Crafty marketing can still trick consumers into thinking that one type of cigarette is safer than another - even though all brands are equally harmful.
Tobacco companies are already banned from using "mild" and "light" on their cigarette packs because these descriptive words tend to minimize the potential health risks of smoking in the minds of many consumers.
But a new study reveals that other words or packaging design features can be just as deceptive.
For the study, the researchers at the University of Waterloo recruited 603 adults - including both smokers and non-smokers.
The volunteers were asked their impressions of fictitious cigarette packets incorporating words and design elements currently used by tobacco companies.
(To avoid consumers being influenced by existing brand loyalties or biases, real packs of cigarettes were not used.)
The replicas also contained all the normal Health Canada warnings about smoking causing a host of illnesses.
"Our study found that commonly used words not covered by the ban, as well as other packaging design elements such as colour, the use of numbers and reference to filters, were just as misleading [as light or mild] which means there's a loophole that needs to be closed," said the lead researcher, David Hammond, a professor of health studies.
For instance, using the word "smooth" or putting low numbers and light colours on the package makes many consumers think the cigarettes contain reduced amounts of tar and carcinogens and wrongly assume they pose less than the usual level of health risk.
Some cigarette filters are equipped with tiny air holes that can indeed give the impression of a smoother puff.
But smokers tend to drag more deeply on these butts, and end up inhaling just as many harmful substances as with other cigarettes.
"These tactics are giving consumers a false sense of reassurance that simply does not exist," Dr.
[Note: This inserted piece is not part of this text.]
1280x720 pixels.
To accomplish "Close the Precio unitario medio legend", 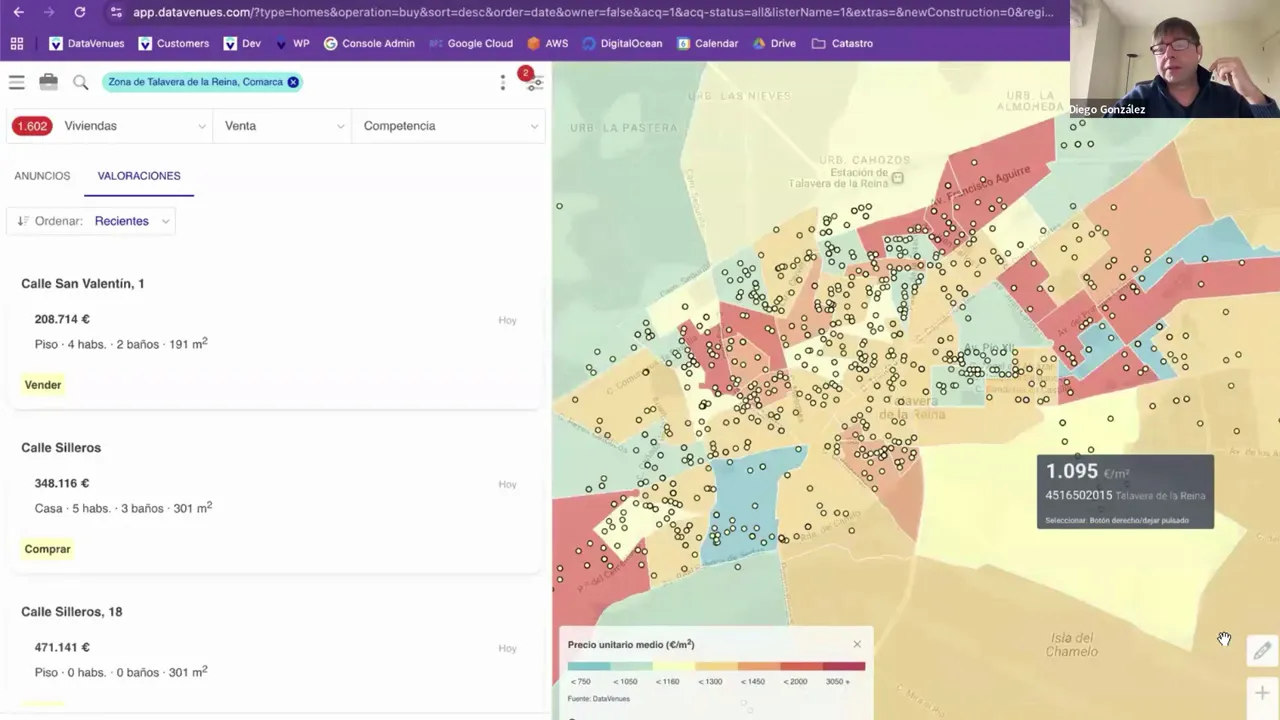I will [857, 644].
Hammond said in a statement released with the study which was published in the Journal of Public Health.
"The rates of lung cancer are the same for all brands of cigarettes," he added in an interview.
"That's very important and most smokers don't realize it."
"I would argue that one way of reducing this problem is to standardize packaging," he said.
That would mean removing extra words, colours and imagery so all packs look identical, except for the brand name.